O programa Florestas Produtivas integra uma política do Ministério do Desenvolvimento Agrário e busca recuperar áreas degradadas, ao mesmo tempo em que fortalece a agricultura familiar e comunidades tradicionais. Segundo a coordenadora, o programa já havia sido implantado inicialmente no Pará e chegou ao Maranhão devido à articulação local e ao potencial ambiental e social do estado.
Élida Bogéa destacou que o território maranhense possui características únicas, resultado do encontro entre Amazônia e Cerrado, abrigando comunidades quilombolas, extrativistas e agricultores familiares que já desenvolvem práticas sustentáveis, mas ainda carecem de apoio técnico e acesso a crédito.
Um dos principais pilares do programa é a implantação de sistemas agroflorestais, técnica que reproduz o funcionamento da natureza ao combinar diferentes espécies em uma mesma área. Essa diversidade permite produção escalonada ao longo do tempo, garantindo renda contínua aos agricultores.
Além de recuperar áreas degradadas, muitas delas impactadas pelo desmatamento e pela expansão desordenada da pecuária, o modelo contribui para a segurança alimentar e a preservação dos ecossistemas. “Quando se implanta um sistema agroflorestal, o produtor passa a colher no curto, médio e longo prazo, respeitando o ciclo natural das espécies”, explicou a coordenadora.
Diagnóstico e participação comunitária
O programa Florestas Produtivas começa com um diagnóstico detalhado das comunidades atendidas, etapa considerada essencial para entender as demandas locais e adaptar as ações à realidade de cada território. A proposta é que as comunidades participem ativamente da construção das soluções.
Entre as ações previstas estão mecanização da produção, assistência técnica, capacitação de jovens e incentivo ao empreendedorismo rural. O foco em juventude e mulheres é um dos diferenciais da iniciativa.
“A agricultura familiar não precisa mais ser sinônimo de sofrimento. Queremos que o campo seja visto como espaço de oportunidade e geração de renda”, afirmou Élida Bogéa.

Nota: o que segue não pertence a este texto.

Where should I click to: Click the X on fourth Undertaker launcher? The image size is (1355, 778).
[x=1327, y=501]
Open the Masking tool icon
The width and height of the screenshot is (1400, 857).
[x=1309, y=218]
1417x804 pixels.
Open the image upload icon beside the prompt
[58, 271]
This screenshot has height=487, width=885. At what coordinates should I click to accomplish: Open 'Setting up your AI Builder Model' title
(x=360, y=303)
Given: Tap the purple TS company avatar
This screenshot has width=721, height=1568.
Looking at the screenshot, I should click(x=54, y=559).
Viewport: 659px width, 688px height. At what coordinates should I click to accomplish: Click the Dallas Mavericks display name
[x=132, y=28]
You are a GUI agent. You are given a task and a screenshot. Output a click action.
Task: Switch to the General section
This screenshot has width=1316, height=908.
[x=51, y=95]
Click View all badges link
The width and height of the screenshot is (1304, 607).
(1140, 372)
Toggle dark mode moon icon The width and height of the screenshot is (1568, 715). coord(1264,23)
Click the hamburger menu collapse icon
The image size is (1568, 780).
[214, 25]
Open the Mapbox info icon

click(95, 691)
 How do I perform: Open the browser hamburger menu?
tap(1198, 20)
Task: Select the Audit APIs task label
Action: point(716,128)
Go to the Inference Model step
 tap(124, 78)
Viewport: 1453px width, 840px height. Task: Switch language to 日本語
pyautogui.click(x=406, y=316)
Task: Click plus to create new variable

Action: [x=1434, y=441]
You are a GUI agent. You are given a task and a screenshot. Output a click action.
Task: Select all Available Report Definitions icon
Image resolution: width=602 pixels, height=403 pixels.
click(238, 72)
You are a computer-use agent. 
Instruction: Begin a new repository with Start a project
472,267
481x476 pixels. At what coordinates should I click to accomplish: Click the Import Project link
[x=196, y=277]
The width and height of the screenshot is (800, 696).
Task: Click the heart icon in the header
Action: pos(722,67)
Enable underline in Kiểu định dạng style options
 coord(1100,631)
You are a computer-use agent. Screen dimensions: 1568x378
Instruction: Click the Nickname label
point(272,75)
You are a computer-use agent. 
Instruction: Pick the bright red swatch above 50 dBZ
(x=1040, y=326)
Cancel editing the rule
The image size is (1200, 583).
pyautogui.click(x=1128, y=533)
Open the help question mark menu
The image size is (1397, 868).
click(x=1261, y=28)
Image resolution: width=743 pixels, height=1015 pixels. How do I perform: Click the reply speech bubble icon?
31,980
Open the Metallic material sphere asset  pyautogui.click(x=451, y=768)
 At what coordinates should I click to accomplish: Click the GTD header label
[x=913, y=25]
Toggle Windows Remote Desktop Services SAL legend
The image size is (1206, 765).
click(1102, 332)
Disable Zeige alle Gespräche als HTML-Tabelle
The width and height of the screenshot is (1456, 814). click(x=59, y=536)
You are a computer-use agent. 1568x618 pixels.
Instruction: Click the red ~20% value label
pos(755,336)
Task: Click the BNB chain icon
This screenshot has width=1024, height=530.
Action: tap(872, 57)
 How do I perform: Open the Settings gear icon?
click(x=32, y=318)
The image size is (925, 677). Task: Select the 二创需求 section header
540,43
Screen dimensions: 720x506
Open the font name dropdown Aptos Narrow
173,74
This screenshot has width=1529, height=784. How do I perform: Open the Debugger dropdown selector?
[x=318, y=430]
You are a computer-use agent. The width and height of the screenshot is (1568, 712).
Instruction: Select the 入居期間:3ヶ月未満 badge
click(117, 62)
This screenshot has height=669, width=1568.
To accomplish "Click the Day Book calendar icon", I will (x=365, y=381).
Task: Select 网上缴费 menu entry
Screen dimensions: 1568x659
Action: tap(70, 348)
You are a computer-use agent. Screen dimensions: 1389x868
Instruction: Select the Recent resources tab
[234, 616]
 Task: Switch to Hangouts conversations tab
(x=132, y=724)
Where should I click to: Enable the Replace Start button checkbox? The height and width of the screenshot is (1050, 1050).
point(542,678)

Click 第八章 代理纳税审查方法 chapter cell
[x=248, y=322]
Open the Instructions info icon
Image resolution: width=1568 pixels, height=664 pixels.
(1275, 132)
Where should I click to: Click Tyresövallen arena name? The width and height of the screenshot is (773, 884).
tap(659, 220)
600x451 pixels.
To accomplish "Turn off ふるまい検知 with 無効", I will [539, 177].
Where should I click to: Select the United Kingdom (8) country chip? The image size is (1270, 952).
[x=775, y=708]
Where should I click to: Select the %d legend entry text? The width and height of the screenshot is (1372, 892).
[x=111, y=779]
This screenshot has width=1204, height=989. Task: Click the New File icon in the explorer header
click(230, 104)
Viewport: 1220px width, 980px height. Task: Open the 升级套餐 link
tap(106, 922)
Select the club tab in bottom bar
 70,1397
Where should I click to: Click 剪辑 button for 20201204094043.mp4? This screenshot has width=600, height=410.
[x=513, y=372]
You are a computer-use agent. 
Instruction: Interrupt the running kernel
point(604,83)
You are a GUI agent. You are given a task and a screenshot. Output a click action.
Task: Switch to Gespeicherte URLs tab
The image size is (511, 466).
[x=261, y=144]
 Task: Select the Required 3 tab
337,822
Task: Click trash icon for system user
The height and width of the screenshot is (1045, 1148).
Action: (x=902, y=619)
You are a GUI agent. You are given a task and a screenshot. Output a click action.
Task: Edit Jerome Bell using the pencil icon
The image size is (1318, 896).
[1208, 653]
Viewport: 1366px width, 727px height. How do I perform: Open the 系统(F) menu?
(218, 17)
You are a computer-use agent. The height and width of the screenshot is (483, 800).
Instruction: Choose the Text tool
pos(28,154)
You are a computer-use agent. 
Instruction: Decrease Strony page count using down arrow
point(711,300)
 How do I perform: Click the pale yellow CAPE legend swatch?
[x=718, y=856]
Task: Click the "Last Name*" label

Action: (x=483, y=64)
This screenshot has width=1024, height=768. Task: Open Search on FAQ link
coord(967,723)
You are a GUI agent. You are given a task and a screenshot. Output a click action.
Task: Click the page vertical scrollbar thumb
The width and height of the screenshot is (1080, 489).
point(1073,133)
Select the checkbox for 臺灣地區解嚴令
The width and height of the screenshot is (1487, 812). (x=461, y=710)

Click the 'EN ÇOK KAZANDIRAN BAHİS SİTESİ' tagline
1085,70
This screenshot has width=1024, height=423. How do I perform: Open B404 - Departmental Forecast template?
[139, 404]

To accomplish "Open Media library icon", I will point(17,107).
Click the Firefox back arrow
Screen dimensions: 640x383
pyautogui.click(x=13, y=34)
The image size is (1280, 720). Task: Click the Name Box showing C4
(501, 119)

O programa também prevê a criação de viveiros de mudas, casas de sementes e unidades demonstrativas, onde os agricultores poderão acompanhar na prática o funcionamento das tecnologias sustentáveis.
Outro destaque é o incentivo financeiro a projetos inovadores. Cerca de 200 propostas de jovens empreendedores rurais devem ser selecionadas para receber apoio e sair do papel.
A proposta do programa Florestas Produtivas se insere em um contexto global de enfrentamento às mudanças climáticas, ao mesmo tempo em que busca promover inclusão social e dignidade no campo.
Para a coordenadora, o maior desafio é integrar preservação ambiental e desenvolvimento econômico de forma equilibrada, respeitando as especificidades locais. “O programa responde a uma urgência climática, mas também social, produzir alimentos, gerar renda e recuperar o meio ambiente ao mesmo tempo”, concluiu.